** begin Data for the task **
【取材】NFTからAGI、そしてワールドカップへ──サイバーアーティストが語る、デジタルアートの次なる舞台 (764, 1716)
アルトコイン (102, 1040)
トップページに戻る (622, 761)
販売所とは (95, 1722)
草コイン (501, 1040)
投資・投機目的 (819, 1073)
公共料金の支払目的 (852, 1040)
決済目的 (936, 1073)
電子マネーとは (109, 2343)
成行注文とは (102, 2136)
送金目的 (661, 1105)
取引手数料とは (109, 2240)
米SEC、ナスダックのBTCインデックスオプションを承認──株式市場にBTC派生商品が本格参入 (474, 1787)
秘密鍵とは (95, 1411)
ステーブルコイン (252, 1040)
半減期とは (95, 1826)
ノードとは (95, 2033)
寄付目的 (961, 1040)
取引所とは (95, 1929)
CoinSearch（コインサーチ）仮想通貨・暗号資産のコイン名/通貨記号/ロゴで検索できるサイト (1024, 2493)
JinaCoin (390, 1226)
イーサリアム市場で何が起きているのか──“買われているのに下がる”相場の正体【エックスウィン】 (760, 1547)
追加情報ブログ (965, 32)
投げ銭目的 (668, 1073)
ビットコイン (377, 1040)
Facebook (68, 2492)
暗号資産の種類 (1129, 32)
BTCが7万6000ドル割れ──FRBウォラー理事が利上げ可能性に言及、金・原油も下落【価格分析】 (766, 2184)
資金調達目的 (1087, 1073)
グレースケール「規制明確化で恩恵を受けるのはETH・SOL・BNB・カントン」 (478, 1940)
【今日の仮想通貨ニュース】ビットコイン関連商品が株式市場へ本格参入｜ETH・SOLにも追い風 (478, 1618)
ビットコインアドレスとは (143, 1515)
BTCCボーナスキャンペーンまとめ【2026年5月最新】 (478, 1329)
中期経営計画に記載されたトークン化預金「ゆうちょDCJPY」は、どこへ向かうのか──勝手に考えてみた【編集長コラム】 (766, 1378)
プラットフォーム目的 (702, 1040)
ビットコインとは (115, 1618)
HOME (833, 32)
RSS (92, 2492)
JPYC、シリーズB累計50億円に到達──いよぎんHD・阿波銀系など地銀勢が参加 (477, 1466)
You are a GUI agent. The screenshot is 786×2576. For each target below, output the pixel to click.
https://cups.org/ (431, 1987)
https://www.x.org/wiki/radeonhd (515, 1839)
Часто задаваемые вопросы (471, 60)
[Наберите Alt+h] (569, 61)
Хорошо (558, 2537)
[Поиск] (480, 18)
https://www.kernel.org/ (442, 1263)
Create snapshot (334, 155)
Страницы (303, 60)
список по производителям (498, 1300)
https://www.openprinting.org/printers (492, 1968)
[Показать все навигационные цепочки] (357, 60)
** end Data for the task **
### What is required
Tally the lines in the entries above that contain the string "https", with case counting, and reply with the number alone.

### Output
4